The cases sought review of the preliminary and permanent injunctions granted to the institutions. Dozens of religious institutions around the country have received injunctions in lower courts preventing them from having to participate in the contraceptive mandate, while others have been denied injunctions.

At the appeals court level, all that have ruled — the 3rd, 7th and District of Columbia Circuits — have found that religious rights are not substantially burdened by the accommodation process. In some of those cases, Supreme Court Justice Samuel Alito ordered that the rulings by the circuit courts be stayed until the underlying legal challenges to the law can be heard, effectively reinstating the injunctions for the time being.
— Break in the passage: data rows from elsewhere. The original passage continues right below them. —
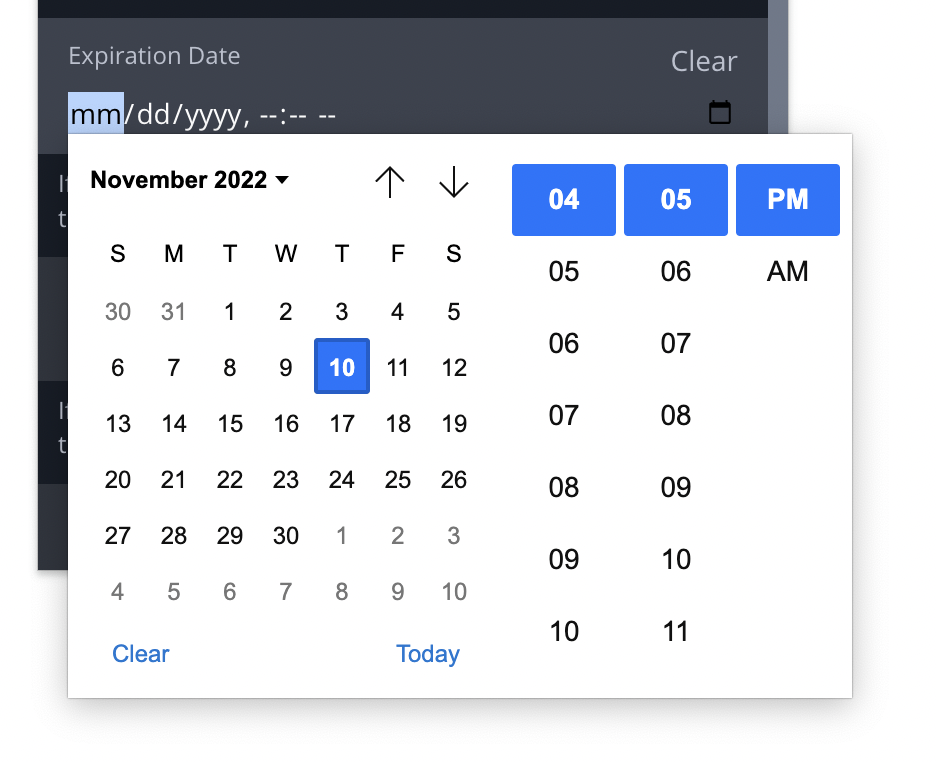Select December 1 grayed-out date

point(341,535)
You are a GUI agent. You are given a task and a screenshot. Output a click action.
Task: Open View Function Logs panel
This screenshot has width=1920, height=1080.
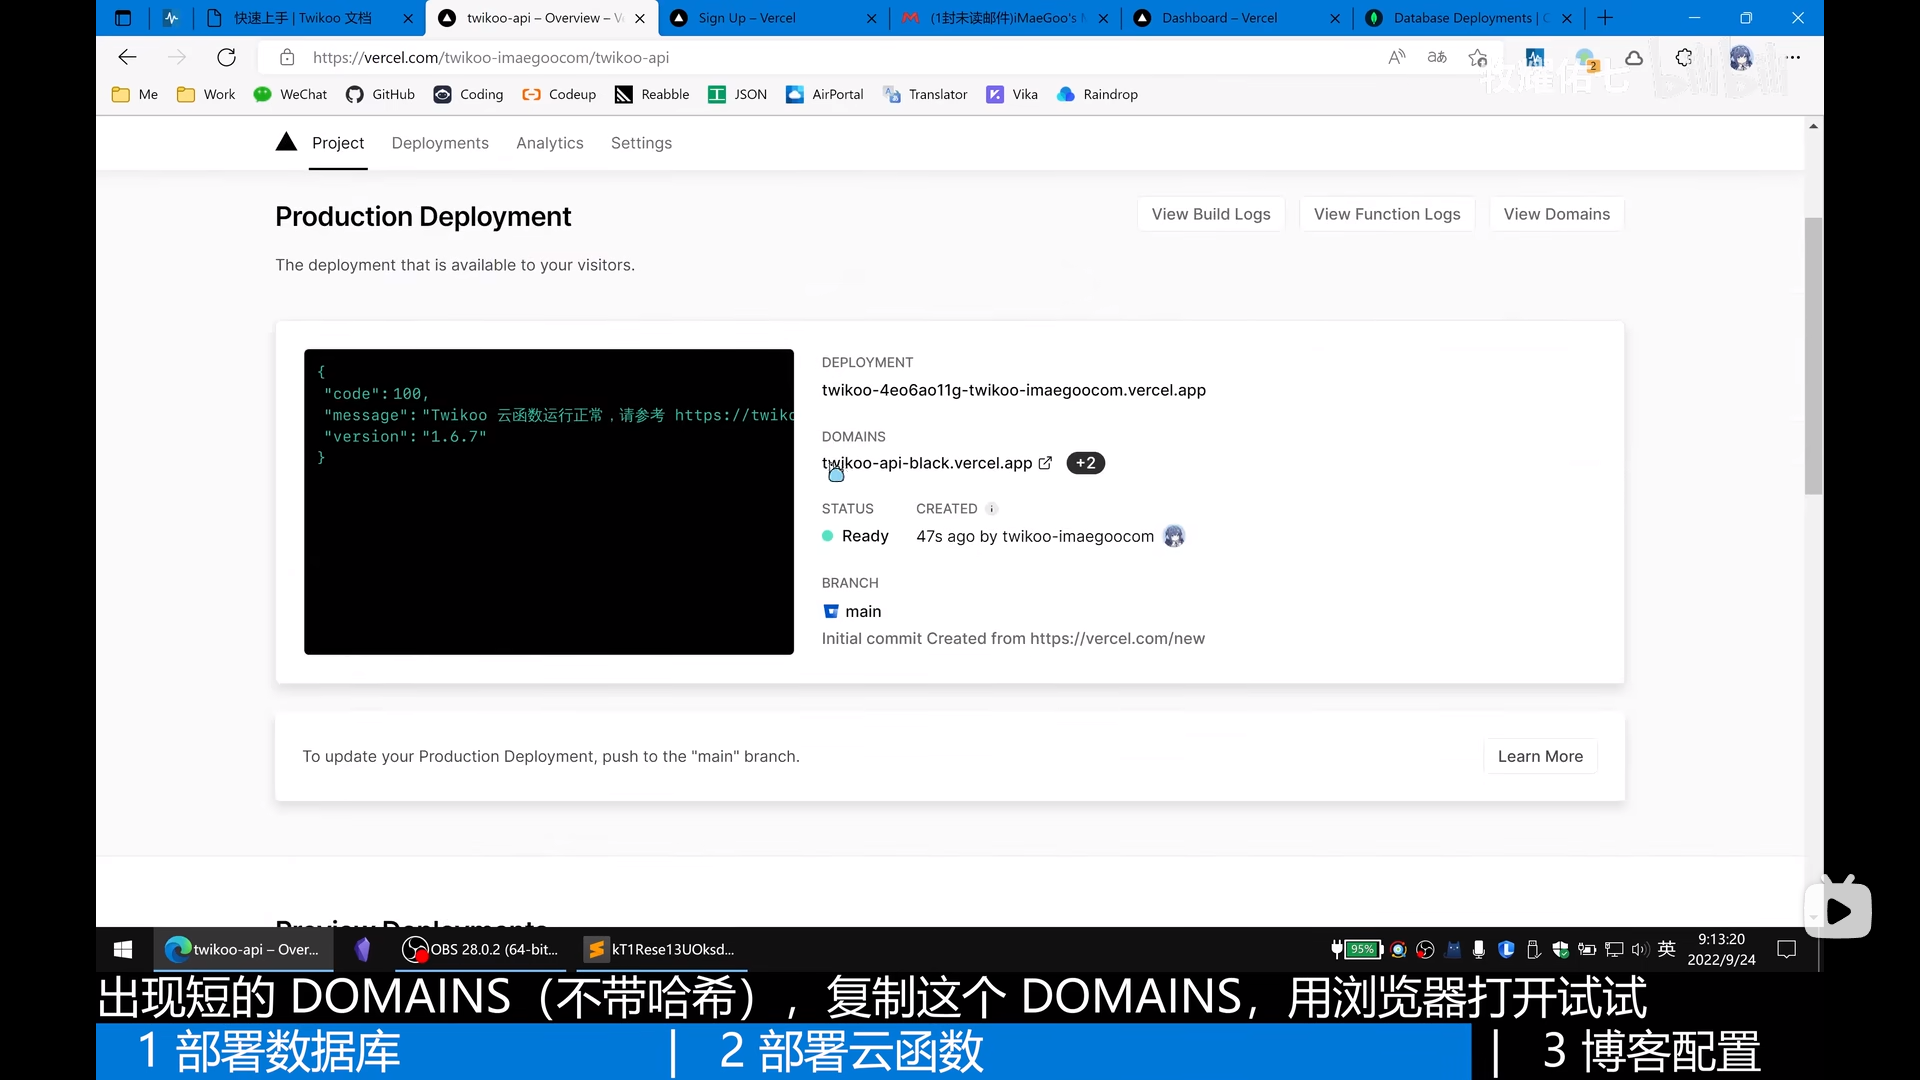1387,214
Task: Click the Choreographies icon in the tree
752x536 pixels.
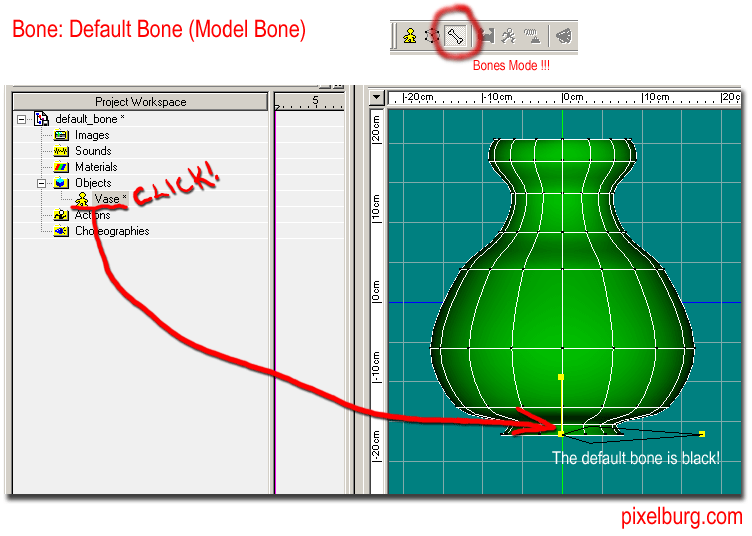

The organizations maintain that the act of having to file a form with their insurer or third-party insurance administrator or, instead, of sending a notice to HHS about the accommodation, implicate the organizations in actions that violate their religious belief that artificial contraceptives are immoral.

Writing for a unanimous three-judge panel, Judge Jerry Smith said the steps required for the accommodation do no such thing.

“In short, the acts the plaintiffs are required to perform do not involve providing or facilitating access to contraceptives, and the plaintiffs have no right under RFRA to challenge the independent conduct of third parties” which are responsible for all the actions and financing involved in the provision of contraceptives, Smith said.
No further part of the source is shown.